§ **Stored items from a collection**
*-*-*
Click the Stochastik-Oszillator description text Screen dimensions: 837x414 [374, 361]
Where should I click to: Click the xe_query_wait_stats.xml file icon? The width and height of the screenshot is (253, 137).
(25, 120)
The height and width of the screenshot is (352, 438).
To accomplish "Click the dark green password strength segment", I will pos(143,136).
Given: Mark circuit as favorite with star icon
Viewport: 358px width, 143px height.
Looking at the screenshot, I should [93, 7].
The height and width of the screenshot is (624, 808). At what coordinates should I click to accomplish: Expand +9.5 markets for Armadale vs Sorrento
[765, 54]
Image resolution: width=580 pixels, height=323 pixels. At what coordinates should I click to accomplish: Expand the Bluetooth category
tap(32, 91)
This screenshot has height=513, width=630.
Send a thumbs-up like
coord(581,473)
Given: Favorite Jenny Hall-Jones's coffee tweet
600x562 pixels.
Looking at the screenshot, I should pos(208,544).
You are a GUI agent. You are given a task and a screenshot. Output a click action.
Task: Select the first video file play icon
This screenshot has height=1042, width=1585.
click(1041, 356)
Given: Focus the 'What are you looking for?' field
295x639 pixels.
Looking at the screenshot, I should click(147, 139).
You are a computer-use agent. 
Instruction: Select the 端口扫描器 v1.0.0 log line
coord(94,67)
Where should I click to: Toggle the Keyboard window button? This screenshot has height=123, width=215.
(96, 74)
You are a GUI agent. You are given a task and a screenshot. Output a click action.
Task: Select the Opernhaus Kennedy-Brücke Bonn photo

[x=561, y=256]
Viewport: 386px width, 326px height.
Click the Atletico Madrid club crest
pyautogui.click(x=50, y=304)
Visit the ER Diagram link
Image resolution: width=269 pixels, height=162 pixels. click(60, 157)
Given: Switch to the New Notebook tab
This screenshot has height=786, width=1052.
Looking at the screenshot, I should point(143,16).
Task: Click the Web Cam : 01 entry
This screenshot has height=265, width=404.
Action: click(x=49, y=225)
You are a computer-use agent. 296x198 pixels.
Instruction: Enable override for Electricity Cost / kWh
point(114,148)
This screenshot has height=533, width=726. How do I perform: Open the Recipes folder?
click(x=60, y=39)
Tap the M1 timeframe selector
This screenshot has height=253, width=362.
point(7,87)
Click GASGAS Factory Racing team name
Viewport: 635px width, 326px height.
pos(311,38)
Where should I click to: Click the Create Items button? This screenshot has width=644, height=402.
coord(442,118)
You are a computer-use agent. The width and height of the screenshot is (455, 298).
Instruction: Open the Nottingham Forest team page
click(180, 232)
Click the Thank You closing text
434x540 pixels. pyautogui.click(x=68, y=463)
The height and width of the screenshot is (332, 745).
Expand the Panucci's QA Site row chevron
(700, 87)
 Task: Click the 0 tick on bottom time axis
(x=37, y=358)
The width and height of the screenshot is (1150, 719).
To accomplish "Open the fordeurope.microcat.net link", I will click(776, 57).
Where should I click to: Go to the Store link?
*-*-*
§ **Assignment**
The full set of entries above should be given again exactly.

§ **Answer to this problem**
Click the Stochastik-Oszillator description text Screen dimensions: 837x414 [374, 361]
Where should I click to: Click the xe_query_wait_stats.xml file icon? The width and height of the screenshot is (253, 137).
(25, 120)
The height and width of the screenshot is (352, 438).
To accomplish "Click the dark green password strength segment", I will pos(143,136).
Given: Mark circuit as favorite with star icon
Viewport: 358px width, 143px height.
Looking at the screenshot, I should [93, 7].
The height and width of the screenshot is (624, 808). At what coordinates should I click to accomplish: Expand +9.5 markets for Armadale vs Sorrento
[765, 54]
Image resolution: width=580 pixels, height=323 pixels. At what coordinates should I click to accomplish: Expand the Bluetooth category
tap(32, 91)
This screenshot has height=513, width=630.
Send a thumbs-up like
coord(581,473)
Given: Favorite Jenny Hall-Jones's coffee tweet
600x562 pixels.
Looking at the screenshot, I should pos(208,544).
You are a GUI agent. You are given a task and a screenshot. Output a click action.
Task: Select the first video file play icon
This screenshot has height=1042, width=1585.
click(1041, 356)
Given: Focus the 'What are you looking for?' field
295x639 pixels.
Looking at the screenshot, I should click(147, 139).
You are a computer-use agent. 
Instruction: Select the 端口扫描器 v1.0.0 log line
coord(94,67)
Where should I click to: Toggle the Keyboard window button? This screenshot has height=123, width=215.
(96, 74)
You are a GUI agent. You are given a task and a screenshot. Output a click action.
Task: Select the Opernhaus Kennedy-Brücke Bonn photo

[x=561, y=256]
Viewport: 386px width, 326px height.
Click the Atletico Madrid club crest
pyautogui.click(x=50, y=304)
Visit the ER Diagram link
Image resolution: width=269 pixels, height=162 pixels. click(60, 157)
Given: Switch to the New Notebook tab
This screenshot has height=786, width=1052.
Looking at the screenshot, I should point(143,16).
Task: Click the Web Cam : 01 entry
This screenshot has height=265, width=404.
Action: click(x=49, y=225)
You are a computer-use agent. 296x198 pixels.
Instruction: Enable override for Electricity Cost / kWh
point(114,148)
This screenshot has height=533, width=726. How do I perform: Open the Recipes folder?
click(x=60, y=39)
Tap the M1 timeframe selector
This screenshot has height=253, width=362.
point(7,87)
Click GASGAS Factory Racing team name
Viewport: 635px width, 326px height.
pos(311,38)
Where should I click to: Click the Create Items button? This screenshot has width=644, height=402.
coord(442,118)
You are a computer-use agent. The width and height of the screenshot is (455, 298).
Instruction: Open the Nottingham Forest team page
click(180, 232)
Click the Thank You closing text
434x540 pixels. pyautogui.click(x=68, y=463)
The height and width of the screenshot is (332, 745).
Expand the Panucci's QA Site row chevron
(700, 87)
 Task: Click the 0 tick on bottom time axis
(x=37, y=358)
The width and height of the screenshot is (1150, 719).
To accomplish "Open the fordeurope.microcat.net link", I will click(776, 57).
Where should I click to: Go to the Store link?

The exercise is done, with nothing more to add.